Yep forum isn't running on tapatalk currently. After the security issues have been fixed, then I think the next step will be getting this up and running again.


----------



## Mrboots2u (May 10, 2013)

Mrboots2u said:


> Yep forum isn't running on tapatalk currently. After the security issues have been fixed, then I think the next step will be getting this up and running again.


And now it is . Have you got the updated version ?


----------



## Glenn (Jun 14, 2008)

I am browsing and replying to this message from Tapatalk. Are you using the free or paid version?

What device and browser are you using?


----------



## 4085 (Nov 23, 2012)

I tried tapatAlk earlier and bit did not work, now it is!


----------



## urbanbumpkin (Jan 30, 2013)

Working for me too. Cheers Glenn


----------



## 4515 (Jan 30, 2013)

Working like a real 'un again today


----------



## ronsil (Mar 8, 2012)

Seems to be working for me too... Thanks Glenn


----------



## IanP (Aug 4, 2011)

Android Tapatalk Pro working fluently too, thanks.

Ian


----------



## Glenn (Jun 14, 2008)

Good to hear. Great that we can be so responsive to requests also.

Thankyou all for your patience as the last 4 weeks have been hell. I've spent more than 50 hours getting us back online and several hundred £'s in the process also.


----------



## jeebsy (May 5, 2013)

Sounds like we need more raffles!


----------



## coffeechap (Apr 5, 2012)

Will some forum money raising raffles very soon


----------



## IanP (Aug 4, 2011)

Tapatalk pro android seems to have stopped loading the forum. Is anyone else aware or experiencing similar problems please?

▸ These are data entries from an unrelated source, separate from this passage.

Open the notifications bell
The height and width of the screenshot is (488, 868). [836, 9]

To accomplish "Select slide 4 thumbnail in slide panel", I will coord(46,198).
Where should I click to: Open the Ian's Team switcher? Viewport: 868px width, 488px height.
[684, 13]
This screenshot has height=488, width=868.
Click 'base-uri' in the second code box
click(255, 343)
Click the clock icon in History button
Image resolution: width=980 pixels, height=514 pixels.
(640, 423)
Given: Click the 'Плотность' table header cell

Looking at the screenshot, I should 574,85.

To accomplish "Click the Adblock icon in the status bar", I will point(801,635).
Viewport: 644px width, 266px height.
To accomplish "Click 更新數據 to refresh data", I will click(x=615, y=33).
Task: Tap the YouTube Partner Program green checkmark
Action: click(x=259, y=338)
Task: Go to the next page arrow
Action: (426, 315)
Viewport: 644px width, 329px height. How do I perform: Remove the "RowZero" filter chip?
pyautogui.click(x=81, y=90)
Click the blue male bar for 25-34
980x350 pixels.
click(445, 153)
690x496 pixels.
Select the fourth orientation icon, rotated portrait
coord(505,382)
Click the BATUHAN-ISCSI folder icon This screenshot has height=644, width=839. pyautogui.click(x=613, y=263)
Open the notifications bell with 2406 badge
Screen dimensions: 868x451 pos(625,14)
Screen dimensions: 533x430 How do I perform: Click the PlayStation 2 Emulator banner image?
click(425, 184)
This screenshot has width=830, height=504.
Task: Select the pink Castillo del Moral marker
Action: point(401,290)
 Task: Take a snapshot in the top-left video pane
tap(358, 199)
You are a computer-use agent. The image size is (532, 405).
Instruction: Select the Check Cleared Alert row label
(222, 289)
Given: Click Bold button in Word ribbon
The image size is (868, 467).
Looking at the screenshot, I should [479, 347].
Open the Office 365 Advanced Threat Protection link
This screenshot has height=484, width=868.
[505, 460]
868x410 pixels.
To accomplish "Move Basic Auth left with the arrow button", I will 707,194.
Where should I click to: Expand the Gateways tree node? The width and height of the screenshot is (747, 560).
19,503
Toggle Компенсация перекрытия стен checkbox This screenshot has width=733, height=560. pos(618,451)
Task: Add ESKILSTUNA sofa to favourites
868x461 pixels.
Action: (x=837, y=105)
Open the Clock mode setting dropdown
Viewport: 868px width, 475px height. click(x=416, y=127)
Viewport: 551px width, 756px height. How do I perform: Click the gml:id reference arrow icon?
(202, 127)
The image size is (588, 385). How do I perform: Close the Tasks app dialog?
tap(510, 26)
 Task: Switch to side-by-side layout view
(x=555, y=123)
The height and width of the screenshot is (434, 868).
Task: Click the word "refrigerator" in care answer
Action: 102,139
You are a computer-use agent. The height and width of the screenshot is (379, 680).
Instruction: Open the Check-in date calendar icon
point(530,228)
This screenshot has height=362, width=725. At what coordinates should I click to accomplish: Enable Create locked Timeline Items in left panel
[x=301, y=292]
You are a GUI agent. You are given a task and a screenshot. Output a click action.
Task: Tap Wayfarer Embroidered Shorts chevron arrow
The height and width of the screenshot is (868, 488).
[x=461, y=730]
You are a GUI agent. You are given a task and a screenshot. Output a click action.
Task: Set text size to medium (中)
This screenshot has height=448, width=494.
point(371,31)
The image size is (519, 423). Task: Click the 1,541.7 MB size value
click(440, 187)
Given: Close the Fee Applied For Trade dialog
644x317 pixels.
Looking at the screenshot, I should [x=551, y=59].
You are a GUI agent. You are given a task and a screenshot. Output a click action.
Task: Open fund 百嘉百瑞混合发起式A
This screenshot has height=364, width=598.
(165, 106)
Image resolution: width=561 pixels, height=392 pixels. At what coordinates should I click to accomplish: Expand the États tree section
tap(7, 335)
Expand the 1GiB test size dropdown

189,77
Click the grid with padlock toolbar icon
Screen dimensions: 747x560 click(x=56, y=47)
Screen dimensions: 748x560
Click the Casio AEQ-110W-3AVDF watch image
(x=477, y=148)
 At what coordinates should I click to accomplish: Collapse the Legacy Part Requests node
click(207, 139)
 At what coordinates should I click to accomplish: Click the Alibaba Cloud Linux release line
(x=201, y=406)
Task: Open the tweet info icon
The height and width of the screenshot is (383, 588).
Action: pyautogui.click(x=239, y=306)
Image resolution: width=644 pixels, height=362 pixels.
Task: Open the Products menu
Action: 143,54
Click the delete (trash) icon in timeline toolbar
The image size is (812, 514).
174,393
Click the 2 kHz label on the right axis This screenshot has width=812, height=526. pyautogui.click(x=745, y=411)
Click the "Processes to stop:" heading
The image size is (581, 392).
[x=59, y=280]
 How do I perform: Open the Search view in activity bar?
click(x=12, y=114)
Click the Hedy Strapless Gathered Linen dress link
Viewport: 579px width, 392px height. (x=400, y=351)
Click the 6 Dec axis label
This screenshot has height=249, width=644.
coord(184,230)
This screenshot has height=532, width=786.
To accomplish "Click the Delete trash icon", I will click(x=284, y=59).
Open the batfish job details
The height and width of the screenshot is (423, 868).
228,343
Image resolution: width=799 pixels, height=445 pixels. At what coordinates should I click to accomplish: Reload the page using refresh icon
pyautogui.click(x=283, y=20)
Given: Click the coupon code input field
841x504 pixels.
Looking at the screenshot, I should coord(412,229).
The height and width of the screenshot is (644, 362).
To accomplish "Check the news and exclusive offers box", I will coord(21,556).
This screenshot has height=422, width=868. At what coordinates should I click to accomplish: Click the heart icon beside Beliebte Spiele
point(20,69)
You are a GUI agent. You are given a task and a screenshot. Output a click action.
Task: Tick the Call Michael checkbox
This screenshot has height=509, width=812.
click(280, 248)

Don't know if it's just my app or a general forum issue again? ?


----------



## Geordie Boy (Nov 26, 2012)

Working for me


----------



## 4085 (Nov 23, 2012)

And me, and me and me (is that 13 yet?)


----------



## froggystyle (Oct 30, 2013)

Works for me also, however i had to join the forum again to get it to log in on taptalk...


----------



## DavidBondy (Aug 17, 2010)

I'm using Tapatalk Pro for iOS. All working fine for me.


----------



## kikapu (Nov 18, 2012)

Am on Android and seems fine. Not sure if I am using pro or the freebie one


----------



## urbanbumpkin (Jan 30, 2013)

Taptalk fine on IPhone for me


----------



## Mrboots2u (May 10, 2013)

Working on ipad


----------



## jeebsy (May 5, 2013)

Pro on android fine for me


----------



## IanP (Aug 4, 2011)

Thanks all! Strangely it loads fine on my galaxy phone but refuses on my Note 10.1. Will try an uninstall and reinstall. Good to know the bugs haven't hit us again!


----------



## IanP (Aug 4, 2011)

froggystyle said:


> Works for me also, however i had to join the forum again to get it to log in on taptalk...


Thanks froggy, just done the same thing and all's fine, my life is complete again ;-)


----------



## froggystyle (Oct 30, 2013)

Glad it worked, strange though!


----------